No matter how low taxes can go and still finance essential government services, a far greater percentage of the overall tax burden is now paid by "mensch." 

Meanwhile "The 4%" laughs all the way to the bank.


Speaking of which...


The following Franklin excerpt is the most revolutionary statement made by a Founding Father. (Needs to be read a few times to digest the meaning behind the archaic language.)
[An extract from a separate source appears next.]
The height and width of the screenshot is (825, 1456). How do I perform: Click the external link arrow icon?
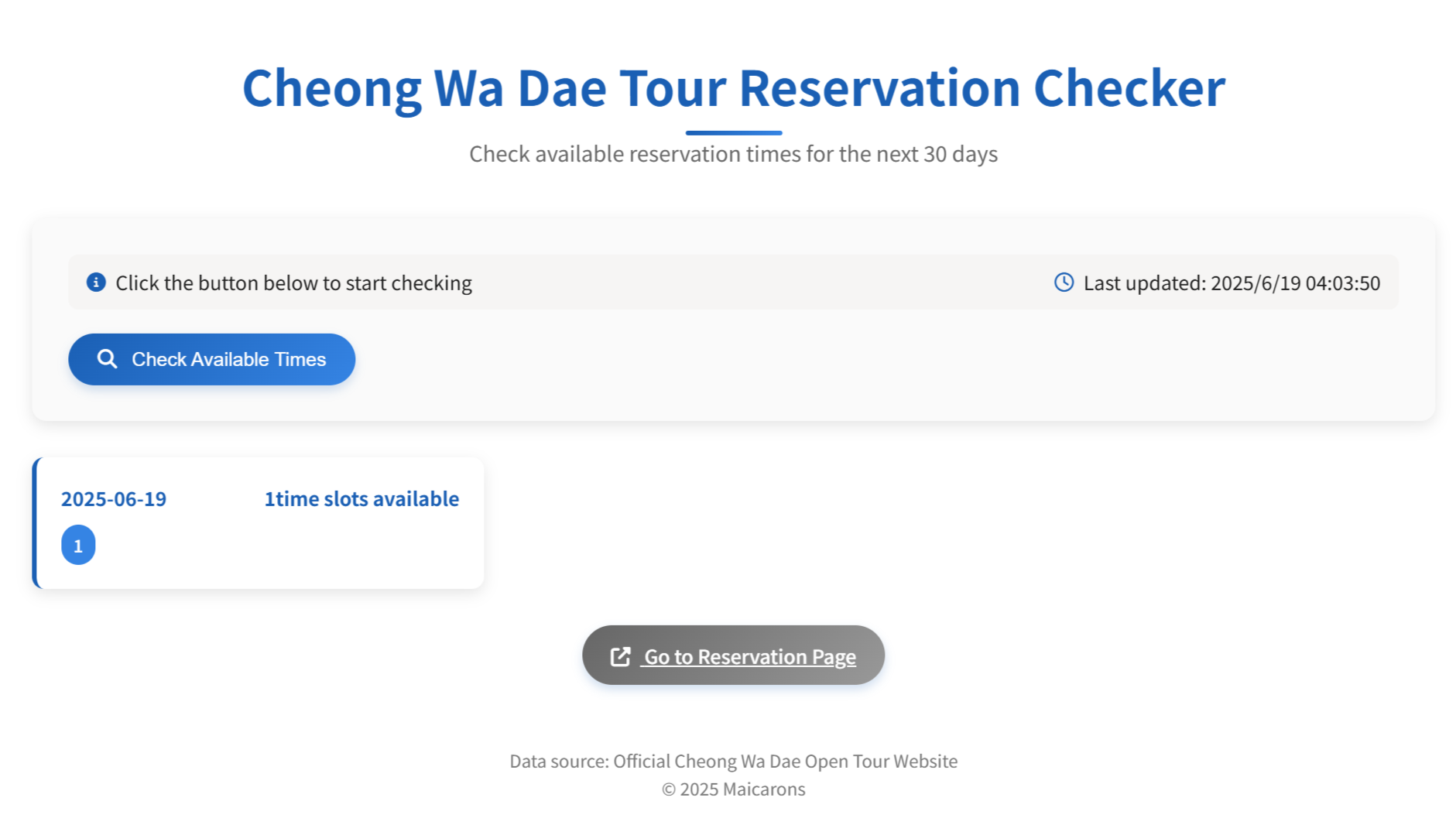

Benjamin Franklin to Robert Morris: On Taxes - 25 December, 1783

"The Remissness of our People in Paying Taxes is highly blameable; the Unwillingness to pay them is still more so. I see, in some Resolutions of Town Meetings, a Remonstrance against giving Congress a Power to take, as they call it, the People's Money out of their Pockets, tho' only to pay the Interest and Principal of Debts duly contracted. They seem to mistake the Point. Money, justly due from the People, is their Creditors' Money, and no longer the Money of the People, who, if they withold it, should be compell'd to pay by some Law. All Property, indeed, except the Savage's temporary Cabin, his Bow, his Matchcoat, and other little Acquisitions, absolutely necessary for his Subsistence, seems to me to be the Creature of public Convention. Hence the Public has the Right of Regulating Descents, and all other Conveyances of Property, and even of limiting the Quantity and the Uses of it. All the Property that is necessary to a Man, for the Conservation of the Individual and the Propagation of the Species, is his natural Right, which none can justly deprive him of: But all Property superfluous to such purposes is the Property of the Publick, who, by their Laws, have created it, and who may therefore by other Laws dispose of it, whenever the Welfare of the Publick shall demand such Disposition. He that does not like civil Society on these Terms, let him retire and live among Savages. He can have no right to the benefits of Society, who will not pay his Club towards the Support of it."

"Politics And Economics: The 101 Courses You Wish You Had"

"Plutocracy Triumphant"
Cartoon Compendium

"War, Peace And Political Manipulation: Quotations"


Taxes are the price we pay for civilization.

Most wealthy Americans 
-- on whom the burden should rest --
refuse to pay enough tax to maintain healthy civilization.